LeSean McCoy, in his return from a four-game concussion absence, showed heart, grit, and those dazzling cuts that make him elite. McCoy caught nine passes for 77 yards, ran 13 times for another 45 that were accomplished without benefit of much blocking.
Brandon Graham continued to show that former defensive-line coach Jim Washburn deserved to be fired - wide-nine aside - simply for not starting Graham and playing him at least two-thirds of each game. Graham got no sacks Sunday, but he led the Eagles with six solo tackles and he surprised Robert Griffin III in the backfield, Griffin bouncing a shovel pass off the defensive end, who wasn't supposed to be between the QB and the receiver.
Griffin, wearing a brace on the left knee that caused him to miss last week's game, ignored the Eagles' corners to work the middle of the field to lethal effect, like a boxer bypassing the jaw to work the ribs. The Eagles' safeties and linebackers couldn't stop the pounding, even with Nate Allen benched, as Griffin piloted the Redskins to their sixth win in a row, putting the NFC East title within their grasp.
Colt Anderson did manage the first Eagles interception in nine games, on a ball that bounced off the intended receiver, but Griffin, often afforded excellent field position, completed 16 of 24 passes for 198 yards, two beautifully thrown touchdowns and the one pick. His passer rating was 102.4, which is plenty good, but 55.9 points under his perfect score in the previous meeting, a 31-6 Redskins victory. The knee seemed to make him more of a pocket passer than usual.
That earlier game, Foles was 21-for-46 with no touchdowns, two picks and a 40.5 rating, so you could chart the progress he has made in a month, against the first defense he has seen twice.
"I gotta eliminate mistakes," Foles said. "I fumbled and I threw an interception, and it's the quarterback's job to make sure we get more points on the board than the other team. I didn't do my job today. It's frustrating, because I'm hard on myself and I want to win . . . It's been a tough year, but we still have each other and I know we're going to keep going to work."
Reid said Foles "was better than he was the last time. We came up short, and obviously, it's not all the quarterback's fault. I thought the guys battled. I thought he did some good things."

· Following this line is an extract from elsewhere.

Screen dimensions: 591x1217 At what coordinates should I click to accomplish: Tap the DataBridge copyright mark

Foles said Reid wasn't any different Sunday, amid the end-of-an-era atmosphere.
"He stays the same. He stays the path. He's a great head coach to play for," said Foles, who went through something very similar last year at the University of Arizona, when Mike Stoops was dismissed during the season. "He cares a lot about this city and he's done a lot of great things here . . . He doesn't change. He's solid. That's something I'm always going to respect about him."
Graham said: "It's a business. Coach Reid is fighting his butt off right now . . . today was just one of those days, I wish we could give it back to him, but you can't."
Could Graham have played the whole year the way he's playing now, had he been given the opportunity?
"Who knows?" he said. "I can only talk about what I'm doing now, and right now I've made sure I just stayed at it. Every week, you're going to get 100 percent from me. My teammates know that, and I know they'll do the same."
McCoy, who converted a crucial fourth down and then got out of bounds at the 5 to set up the final sequence, said the Eagles did a lot of good things, made a lot of good play calls on the final drive, as they moved from their 15 to Washington's 5.
"Another situation where we just don't capitalize," McCoy said. "That's kinda how the season went this year."